Text to read:
··········

23rd Psalms Christians: Going With God
Lesson 1: Introduction and Purpose:
In this study of the 23rd Psalms we will journey with the shepherd as he leads us from green pastures and still waters through valleys of death and finally to the house of the Lord forever. In this journey we will learn the lessons of that David learned as a shepherd leading his own sheep and as a sheep himself following God his shepherd. In only six verses can be seen the cycle of the seasons and ultimately of life for a shepherd and his flock. In this cycle I will also see the seasons of my spiritual life and if I can follow and learn, I will be able to say with David, "I will not want, I will not fear and I will dwell forever in God's house."
David the Shepherd
We are first introduced to David the future King of Israel as a young boy, the least of all his brothers, tending his father Jesse's sheep. When Samuel came to anoint the next king, David is so unimportant in the eyes of those around him that he is not even summoned to the meeting with the judge, priest and prophet of Israel.

··········

Please repeat, word for word, the passage of the 23rd Psalm lesson that opens with the words containing "David the Shepherd" and closes with "prophet of Israel.".

Information provided:
··········

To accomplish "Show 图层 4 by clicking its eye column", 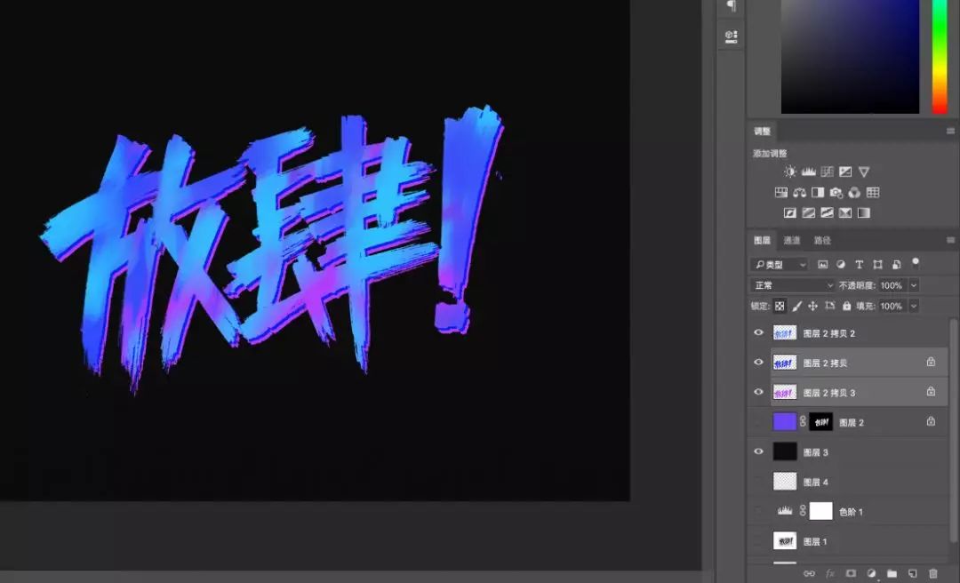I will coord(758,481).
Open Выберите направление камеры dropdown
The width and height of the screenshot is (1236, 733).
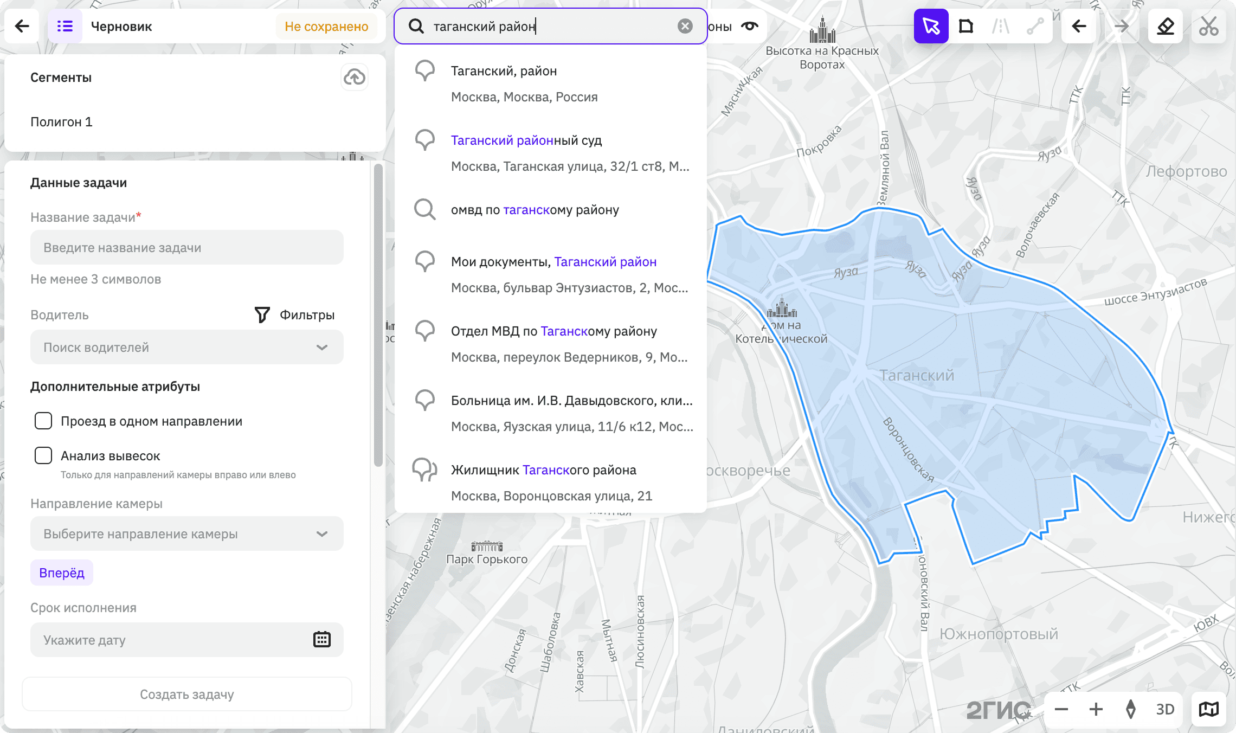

··········

Solution below:
David the Shepherd
We are first introduced to David the future King of Israel as a young boy, the least of all his brothers, tending his father Jesse's sheep. When Samuel came to anoint the next king, David is so unimportant in the eyes of those around him that he is not even summoned to the meeting with the judge, priest and prophet of Israel.